Titanium hips cannot quell
Warren’s tap routines. Wayne’s forward and backward flips might take his breath
away for the higher registers of Kiss
Today Goodbye from Chorus Line
but he shows what he’s got with What Kind
of Fool Am I from Stop The World I
Want To Get Off. Zan, the youngest and the tallest of the three is able to
put on the Ritz as well as any and his time with Dean Perry’s Tap Dogs has made
him a full- fledged Candy Man along with his Dad and Pop.
Audiences who recognize the songs
will feel impelled to sing along or tap their feet to the beat. There is an
infectious joy to this show, and a sentimental tribute to the song and dance
and crazy banter and magic of the old days of Vaudeville.
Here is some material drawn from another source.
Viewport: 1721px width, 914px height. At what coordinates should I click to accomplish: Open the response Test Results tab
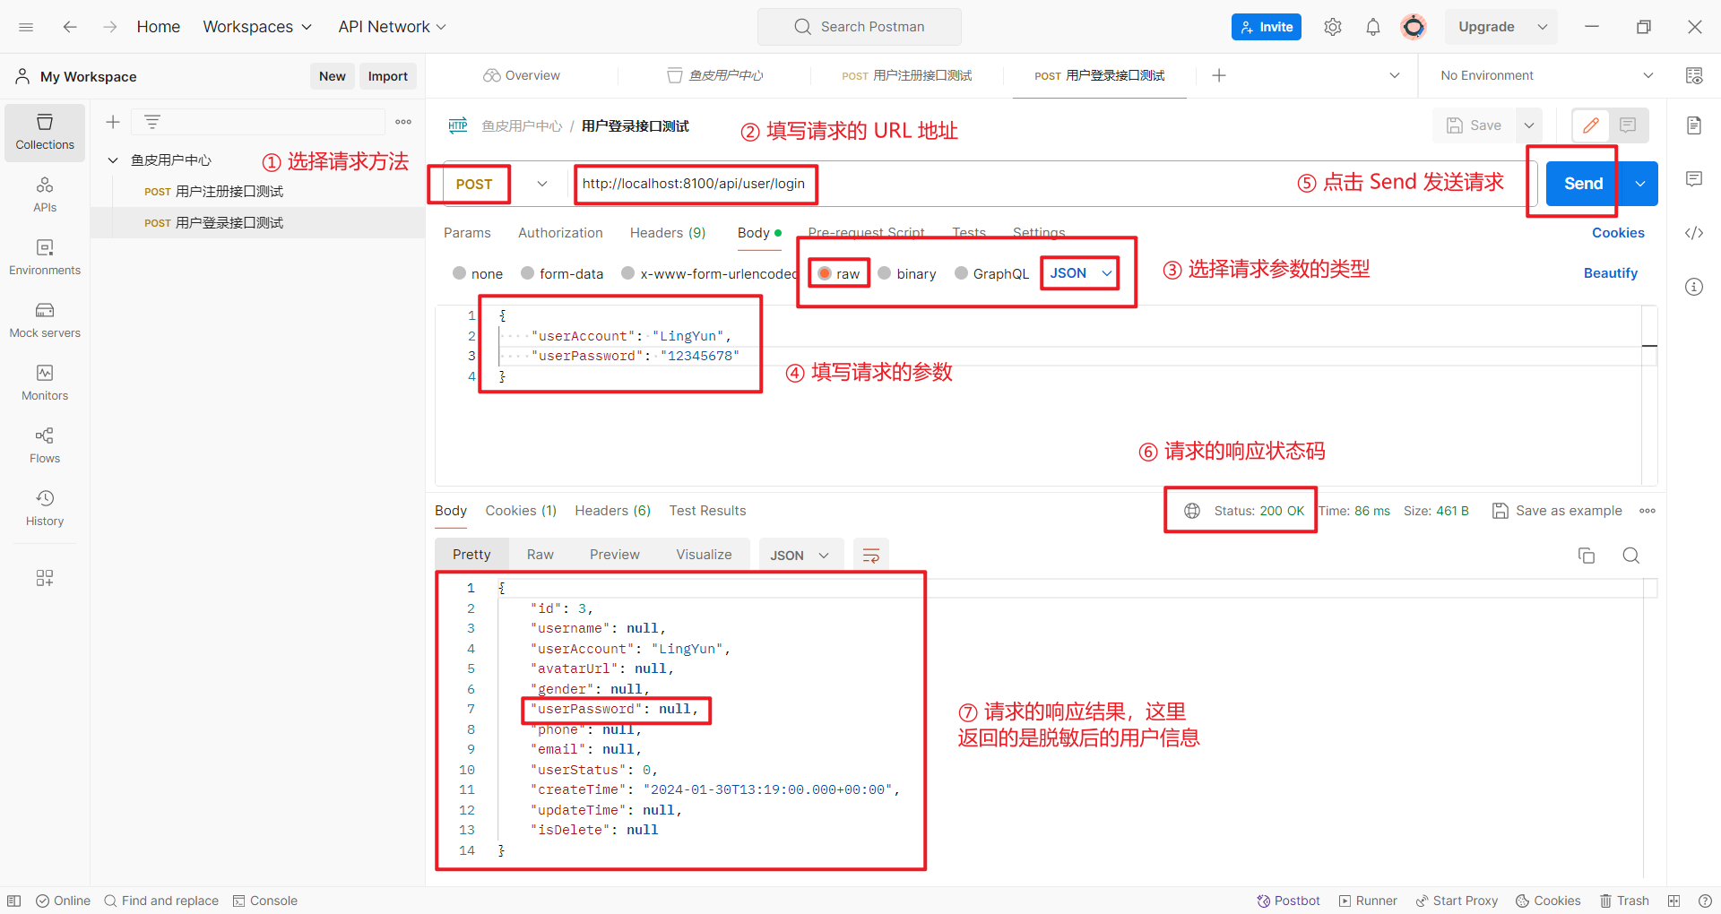pyautogui.click(x=707, y=511)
Musical Comedy, Tap
and Showbiz have been the lifeblood of three generations of the male members of
the Kermond Family. We don’t get to see the women who also played their part in
a dynasty of song and dance. At the matinee performance before a house of
senior gen audiences, the transitions could have been slicker and the banter
quicker, but this did nothing to detract from the sheer thrill of seeing these
three top- notch hoofers tap their stuff and sell the songs the audience loved
to hear.
The Kermond 3 Gen Variety Show
is a feel-good tribute to far more than the shining talents of the three
performers. It is an accolade for the arts of Vaudeville and Variety and the
need for the Candy Man to be a part of our lives as he and she leave their footprints in the sands
of time.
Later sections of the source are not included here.